Trailblazers

The Most Famous Cowboy in Alberta

It’s said there wasn’t a horse he couldn’t ride, cattle he couldn’t rope or a man who wasn’t his friend. His exceptional talent with horses, prodigious strength, hard work and straightforward honesty earned him a place of honour in Alberta’s history.

Born a slave on a South Carolina plantation in 1845, John fled the South after the war seeking the freedom of the open Texas range.

Over six feet tall and his strength obvious, he was hired on a drive and after eating dust for two thousand miles, John reached the northern border. It was on this drive John made a good friend, Bill Moody, who appreciated John’s gentle humour and ambition. After the drive, Moody encouraged him to continue north to Canada.

In 1882, he had his chance. Tom Lynch – “the king of the cattle drivers” was hired by Fred Stimson of the Bar U Ranch to drive his herd of 3,000 cattle from Idaho to Highwood. Lynch approached Bill Moody to be one of the cowboys and Moody insisted his friend, John Ware, be part of the crew. Lynch was reluctant but he wanted Moody, so Ware was hired on and relegated to the night crew.

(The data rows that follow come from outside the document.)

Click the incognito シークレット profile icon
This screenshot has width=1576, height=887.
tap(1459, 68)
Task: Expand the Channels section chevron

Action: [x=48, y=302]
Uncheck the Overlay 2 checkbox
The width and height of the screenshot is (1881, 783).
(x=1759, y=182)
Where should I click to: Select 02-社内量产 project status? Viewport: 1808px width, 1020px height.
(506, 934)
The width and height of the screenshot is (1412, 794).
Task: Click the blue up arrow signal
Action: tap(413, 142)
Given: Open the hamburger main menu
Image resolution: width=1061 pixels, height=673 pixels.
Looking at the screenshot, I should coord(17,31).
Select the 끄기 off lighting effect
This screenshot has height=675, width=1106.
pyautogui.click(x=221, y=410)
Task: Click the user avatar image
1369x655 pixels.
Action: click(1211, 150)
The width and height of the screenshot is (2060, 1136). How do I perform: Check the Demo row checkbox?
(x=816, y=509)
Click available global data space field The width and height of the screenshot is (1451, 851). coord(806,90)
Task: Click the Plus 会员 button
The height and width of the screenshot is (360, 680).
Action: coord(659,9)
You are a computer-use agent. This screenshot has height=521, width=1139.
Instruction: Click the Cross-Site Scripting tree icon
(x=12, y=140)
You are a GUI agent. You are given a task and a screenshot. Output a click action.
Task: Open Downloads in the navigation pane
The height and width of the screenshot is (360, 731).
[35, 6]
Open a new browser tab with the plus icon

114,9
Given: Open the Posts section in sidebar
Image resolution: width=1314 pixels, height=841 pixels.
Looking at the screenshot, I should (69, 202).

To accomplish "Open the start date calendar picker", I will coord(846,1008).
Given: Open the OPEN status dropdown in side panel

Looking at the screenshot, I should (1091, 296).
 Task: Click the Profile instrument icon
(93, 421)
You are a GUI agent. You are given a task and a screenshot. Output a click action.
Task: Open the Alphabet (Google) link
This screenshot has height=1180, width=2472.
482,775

While Moody knew John’s skill with horses, being a nighthawk gave him little opportunity for advancement. One day John asked Lynch if he might have a “little better saddle, and a little worse horse.” By all accounts, John’s bronc ride was spectacular, earning the respect of the camp and a promotion to the day crew.

John Ware rode into Canada with the Bar U herd in September 1882. Needing men to watch over his herd, Stimson sought Lynch’s advice on which cowboys he might recommend. When asked about John Ware, Lynch bluntly advised Stimson, “You’d be a fool not to hire him.”

In his ten years on the Bar U, John’s amiable nature, skills and courage had established his reputation and his ambition was growing. Signing with an X, John filed for his own homestead land on the Sheep Creek.

John was also gaining fame, the local newspaper often recounting his skills with horses and cattle – or his brush with death. One story described him “Jumping off the side of his horse and wrestling a full-grown steer to the ground,” while another told how John and the crew were swimming cattle across the Old Man River and, unbeknownst to John, he was riding a horse that couldn’t swim. Neither could John. Floundering in the water, the cowboys roped John and the horse and drug them both to safety. “Within moments,” the newspaper reported, “his customary good cheer was restored.”

John Ware’s already legendary status as a horseman cut across the social strata, being admired by cowboys and British nobility alike. This was evident when the Quorn Ranch hired John to care for and train their horses. These were not the usual prairie scrubs, but hundreds of purebred Irish Hunters imported from Ireland.

Around this time, Tom Lynch heard that a black family named Lewis had moved to Calgary from Ontario, and their eldest daughter, Mildred, was in her late teens. Lynch arranged a “chance” meeting at the mercantile store between the two, and John received an invitation to dinner. After Christmas, he proposed to Mildred and on February 29, 1892, they were married.

When they arrived at John’s cabin that night, the windows were ablaze with light. Cautiously approaching, John and Mildred found all the neighbours gathered inside, welcoming the newlyweds home.

By 1893, John and Mildred had started their family, but the arrival of more settlers signaled the end of the open range. John moved his family and 300 cattle 90 miles east of their old homestead.

In 1902, tragedy began to stalk the Wares. Now a mother of five, Mildred had lost a baby and had never fully regained her strength. That year, the Red Deer River flooded, washing away their home. They rebuilt overlooking an area now called Ware Creek.

Early in 1905, Mildred became deathly ill and despite medical care, died in March. Grieving, John sent the children to live with their grandparents.

On a fine September day, John rode out on a dependable cow horse to check his cattle. His horse stumbled in a badger hole and fell on him, killing him instantly.

It was a tribute to his stature that his funeral was the largest in young Calgary’s history. Range cowboys and princes openly mourned the death of this former slave who was Alberta’s most respected cowboy.

Today, Alberta’s landscape is dotted with memorials to John Ware. His cabin is an historical site in Dinosaur Provincial Park and numerous landmarks, school and college buildings carry his name.

Perhaps most fitting of all, his tombstone in Calgary overlooks the Stampede grounds, forever within range of the horses that shaped his life and Alberta’s history.